> _The request_
Pull out each line of the data below that contains the string "gear", and copy those lines in full.

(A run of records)
Start

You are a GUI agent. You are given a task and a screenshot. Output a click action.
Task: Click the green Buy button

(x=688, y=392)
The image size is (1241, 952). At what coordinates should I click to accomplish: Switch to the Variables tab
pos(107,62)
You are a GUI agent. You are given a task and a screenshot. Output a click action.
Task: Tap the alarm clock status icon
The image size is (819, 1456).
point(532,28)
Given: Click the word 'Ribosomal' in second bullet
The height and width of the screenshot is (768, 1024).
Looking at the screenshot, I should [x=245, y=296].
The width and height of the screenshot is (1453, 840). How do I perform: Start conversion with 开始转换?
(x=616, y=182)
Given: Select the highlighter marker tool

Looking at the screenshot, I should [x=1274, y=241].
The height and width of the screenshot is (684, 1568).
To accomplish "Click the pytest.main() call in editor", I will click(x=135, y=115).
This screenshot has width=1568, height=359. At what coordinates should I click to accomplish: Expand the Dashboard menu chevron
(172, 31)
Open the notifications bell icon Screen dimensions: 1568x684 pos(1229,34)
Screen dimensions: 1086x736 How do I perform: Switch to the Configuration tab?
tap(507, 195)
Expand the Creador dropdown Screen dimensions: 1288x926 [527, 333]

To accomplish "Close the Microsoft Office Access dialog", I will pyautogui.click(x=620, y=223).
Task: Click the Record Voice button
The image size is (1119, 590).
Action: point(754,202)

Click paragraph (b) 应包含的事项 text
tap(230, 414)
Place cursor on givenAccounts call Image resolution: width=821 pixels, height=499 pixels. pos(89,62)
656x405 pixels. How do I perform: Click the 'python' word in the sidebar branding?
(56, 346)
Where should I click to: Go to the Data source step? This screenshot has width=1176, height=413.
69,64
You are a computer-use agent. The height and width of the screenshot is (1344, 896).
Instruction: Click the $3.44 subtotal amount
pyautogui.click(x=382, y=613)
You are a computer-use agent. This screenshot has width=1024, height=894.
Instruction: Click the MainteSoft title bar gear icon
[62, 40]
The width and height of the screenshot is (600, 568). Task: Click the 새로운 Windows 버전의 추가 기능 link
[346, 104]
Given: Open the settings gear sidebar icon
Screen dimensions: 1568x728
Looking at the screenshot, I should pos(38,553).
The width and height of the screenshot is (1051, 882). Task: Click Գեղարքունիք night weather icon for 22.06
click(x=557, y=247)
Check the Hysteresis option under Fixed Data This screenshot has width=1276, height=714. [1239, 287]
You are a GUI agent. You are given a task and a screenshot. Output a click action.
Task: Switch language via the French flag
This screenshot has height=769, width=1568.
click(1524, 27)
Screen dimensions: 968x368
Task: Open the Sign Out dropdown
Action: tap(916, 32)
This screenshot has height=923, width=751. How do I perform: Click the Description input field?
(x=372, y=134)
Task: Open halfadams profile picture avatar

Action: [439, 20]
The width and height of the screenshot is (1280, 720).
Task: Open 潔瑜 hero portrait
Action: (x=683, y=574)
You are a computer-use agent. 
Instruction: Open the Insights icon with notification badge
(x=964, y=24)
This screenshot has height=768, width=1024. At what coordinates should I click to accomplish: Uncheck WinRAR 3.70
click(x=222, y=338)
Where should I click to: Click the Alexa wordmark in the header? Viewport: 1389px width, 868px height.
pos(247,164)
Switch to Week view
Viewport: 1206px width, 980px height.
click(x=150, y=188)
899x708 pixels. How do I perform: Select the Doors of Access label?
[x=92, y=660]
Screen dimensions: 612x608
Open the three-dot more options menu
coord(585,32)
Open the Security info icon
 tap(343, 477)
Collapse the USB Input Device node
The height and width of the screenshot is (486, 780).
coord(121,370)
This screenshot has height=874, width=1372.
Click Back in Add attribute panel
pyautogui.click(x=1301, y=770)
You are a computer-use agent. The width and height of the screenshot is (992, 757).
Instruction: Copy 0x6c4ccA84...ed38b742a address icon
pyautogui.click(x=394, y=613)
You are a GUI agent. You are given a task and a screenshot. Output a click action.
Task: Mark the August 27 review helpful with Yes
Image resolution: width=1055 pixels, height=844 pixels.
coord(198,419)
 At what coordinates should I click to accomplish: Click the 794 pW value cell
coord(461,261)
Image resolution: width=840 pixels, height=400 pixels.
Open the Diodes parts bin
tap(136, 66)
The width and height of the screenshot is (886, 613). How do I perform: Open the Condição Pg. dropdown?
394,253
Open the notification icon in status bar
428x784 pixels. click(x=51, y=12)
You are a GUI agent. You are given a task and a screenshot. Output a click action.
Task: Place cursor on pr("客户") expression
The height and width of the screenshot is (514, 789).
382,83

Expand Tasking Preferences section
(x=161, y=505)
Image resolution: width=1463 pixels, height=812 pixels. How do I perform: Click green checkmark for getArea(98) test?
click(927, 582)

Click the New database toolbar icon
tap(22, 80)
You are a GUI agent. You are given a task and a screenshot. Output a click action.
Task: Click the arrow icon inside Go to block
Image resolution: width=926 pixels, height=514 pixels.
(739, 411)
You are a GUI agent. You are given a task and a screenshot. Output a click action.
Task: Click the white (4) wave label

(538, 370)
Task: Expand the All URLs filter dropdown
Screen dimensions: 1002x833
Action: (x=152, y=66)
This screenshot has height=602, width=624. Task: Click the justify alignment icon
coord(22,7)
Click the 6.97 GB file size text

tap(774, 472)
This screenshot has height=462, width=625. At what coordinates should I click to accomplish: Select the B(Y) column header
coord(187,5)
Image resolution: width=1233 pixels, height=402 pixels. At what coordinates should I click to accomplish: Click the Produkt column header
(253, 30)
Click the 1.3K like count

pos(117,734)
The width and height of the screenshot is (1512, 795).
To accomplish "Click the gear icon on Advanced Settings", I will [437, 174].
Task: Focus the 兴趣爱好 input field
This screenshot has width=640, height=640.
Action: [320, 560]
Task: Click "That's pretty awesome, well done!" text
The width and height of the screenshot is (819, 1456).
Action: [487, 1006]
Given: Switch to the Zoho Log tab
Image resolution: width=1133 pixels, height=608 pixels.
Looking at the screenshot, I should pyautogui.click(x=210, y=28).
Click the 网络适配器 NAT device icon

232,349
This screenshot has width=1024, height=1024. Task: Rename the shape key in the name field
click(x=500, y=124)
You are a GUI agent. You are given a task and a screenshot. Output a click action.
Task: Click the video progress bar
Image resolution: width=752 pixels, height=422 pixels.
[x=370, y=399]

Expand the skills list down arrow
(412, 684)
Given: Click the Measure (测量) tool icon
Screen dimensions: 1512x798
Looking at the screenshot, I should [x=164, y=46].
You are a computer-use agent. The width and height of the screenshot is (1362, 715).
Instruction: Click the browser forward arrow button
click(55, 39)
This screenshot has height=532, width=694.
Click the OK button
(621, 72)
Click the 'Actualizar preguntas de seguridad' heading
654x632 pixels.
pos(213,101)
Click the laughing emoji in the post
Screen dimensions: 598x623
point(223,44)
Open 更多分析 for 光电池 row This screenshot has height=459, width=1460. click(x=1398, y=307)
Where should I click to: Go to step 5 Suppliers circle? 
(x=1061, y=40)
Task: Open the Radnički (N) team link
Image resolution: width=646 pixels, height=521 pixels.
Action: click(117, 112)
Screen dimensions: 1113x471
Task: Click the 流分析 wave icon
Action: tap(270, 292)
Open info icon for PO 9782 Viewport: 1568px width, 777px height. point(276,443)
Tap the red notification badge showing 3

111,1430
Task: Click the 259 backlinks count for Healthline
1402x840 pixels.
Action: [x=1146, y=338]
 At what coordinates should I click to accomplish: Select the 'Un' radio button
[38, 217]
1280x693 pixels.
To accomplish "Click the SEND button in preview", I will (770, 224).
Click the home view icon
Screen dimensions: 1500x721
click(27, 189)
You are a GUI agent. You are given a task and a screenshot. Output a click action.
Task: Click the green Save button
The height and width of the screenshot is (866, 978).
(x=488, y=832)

End

> _Solution to the problem_
Instruction: Click the MainteSoft title bar gear icon
Given: Open the settings gear sidebar icon
To accomplish "Click the gear icon on Advanced Settings", I will [437, 174].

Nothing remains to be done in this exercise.